▸ Listed records

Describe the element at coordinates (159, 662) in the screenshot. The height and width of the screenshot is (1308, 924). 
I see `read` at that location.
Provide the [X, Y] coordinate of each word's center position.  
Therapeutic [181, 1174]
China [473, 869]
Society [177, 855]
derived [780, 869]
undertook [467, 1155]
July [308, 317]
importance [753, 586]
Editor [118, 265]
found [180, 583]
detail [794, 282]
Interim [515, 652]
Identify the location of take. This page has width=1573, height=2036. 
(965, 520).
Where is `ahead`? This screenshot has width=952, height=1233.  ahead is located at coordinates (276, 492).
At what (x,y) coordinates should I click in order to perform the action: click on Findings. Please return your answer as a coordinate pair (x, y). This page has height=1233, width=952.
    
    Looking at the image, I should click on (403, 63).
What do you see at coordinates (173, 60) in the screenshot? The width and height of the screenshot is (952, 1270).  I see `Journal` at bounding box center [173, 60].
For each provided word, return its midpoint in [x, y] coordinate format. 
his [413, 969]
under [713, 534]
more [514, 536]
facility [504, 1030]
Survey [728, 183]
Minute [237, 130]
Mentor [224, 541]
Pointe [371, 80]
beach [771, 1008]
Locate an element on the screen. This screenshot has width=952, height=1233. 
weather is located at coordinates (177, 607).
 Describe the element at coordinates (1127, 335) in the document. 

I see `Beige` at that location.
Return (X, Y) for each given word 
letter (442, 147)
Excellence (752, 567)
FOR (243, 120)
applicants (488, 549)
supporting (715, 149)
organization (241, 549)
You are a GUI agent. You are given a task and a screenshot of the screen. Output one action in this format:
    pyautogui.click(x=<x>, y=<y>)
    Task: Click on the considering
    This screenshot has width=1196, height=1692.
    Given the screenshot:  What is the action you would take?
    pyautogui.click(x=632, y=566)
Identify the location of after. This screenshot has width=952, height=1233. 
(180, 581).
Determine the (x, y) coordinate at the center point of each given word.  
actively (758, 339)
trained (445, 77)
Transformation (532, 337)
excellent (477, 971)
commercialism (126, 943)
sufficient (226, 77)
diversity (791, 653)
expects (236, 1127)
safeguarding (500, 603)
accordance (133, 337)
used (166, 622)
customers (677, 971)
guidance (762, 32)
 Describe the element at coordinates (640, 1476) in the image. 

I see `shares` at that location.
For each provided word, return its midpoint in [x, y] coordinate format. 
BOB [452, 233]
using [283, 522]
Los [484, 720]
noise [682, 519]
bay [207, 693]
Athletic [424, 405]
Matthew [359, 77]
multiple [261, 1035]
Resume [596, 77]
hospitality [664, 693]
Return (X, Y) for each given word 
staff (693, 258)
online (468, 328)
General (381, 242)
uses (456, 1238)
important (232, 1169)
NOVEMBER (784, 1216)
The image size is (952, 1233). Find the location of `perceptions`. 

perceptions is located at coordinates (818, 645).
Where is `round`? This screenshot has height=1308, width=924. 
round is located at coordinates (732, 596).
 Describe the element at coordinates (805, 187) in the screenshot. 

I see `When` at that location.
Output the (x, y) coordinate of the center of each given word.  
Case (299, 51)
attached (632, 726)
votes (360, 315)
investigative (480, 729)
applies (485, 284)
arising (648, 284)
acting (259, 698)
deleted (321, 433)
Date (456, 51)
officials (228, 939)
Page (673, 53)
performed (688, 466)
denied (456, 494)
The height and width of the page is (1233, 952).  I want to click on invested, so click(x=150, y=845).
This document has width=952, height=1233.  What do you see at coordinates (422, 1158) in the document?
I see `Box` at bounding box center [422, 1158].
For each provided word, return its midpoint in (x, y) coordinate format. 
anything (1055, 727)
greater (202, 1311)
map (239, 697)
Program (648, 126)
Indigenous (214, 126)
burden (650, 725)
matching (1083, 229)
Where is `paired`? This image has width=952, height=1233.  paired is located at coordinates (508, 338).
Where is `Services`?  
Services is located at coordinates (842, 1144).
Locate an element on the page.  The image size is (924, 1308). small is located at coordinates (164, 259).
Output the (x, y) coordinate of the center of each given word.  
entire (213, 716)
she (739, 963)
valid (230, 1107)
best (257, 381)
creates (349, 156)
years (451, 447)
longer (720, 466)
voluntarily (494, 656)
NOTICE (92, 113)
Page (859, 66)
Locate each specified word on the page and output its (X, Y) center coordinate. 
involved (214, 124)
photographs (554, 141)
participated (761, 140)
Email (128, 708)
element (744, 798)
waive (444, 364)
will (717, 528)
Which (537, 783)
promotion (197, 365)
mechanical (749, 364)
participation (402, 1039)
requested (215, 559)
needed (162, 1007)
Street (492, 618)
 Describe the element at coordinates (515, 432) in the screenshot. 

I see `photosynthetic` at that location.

▸ Written problem
Pull out every line of the items above that contains the string "round". Treat uppercase and lowercase as different.

▸ Written answer
Where is `round`? This screenshot has height=1308, width=924. 
round is located at coordinates (732, 596).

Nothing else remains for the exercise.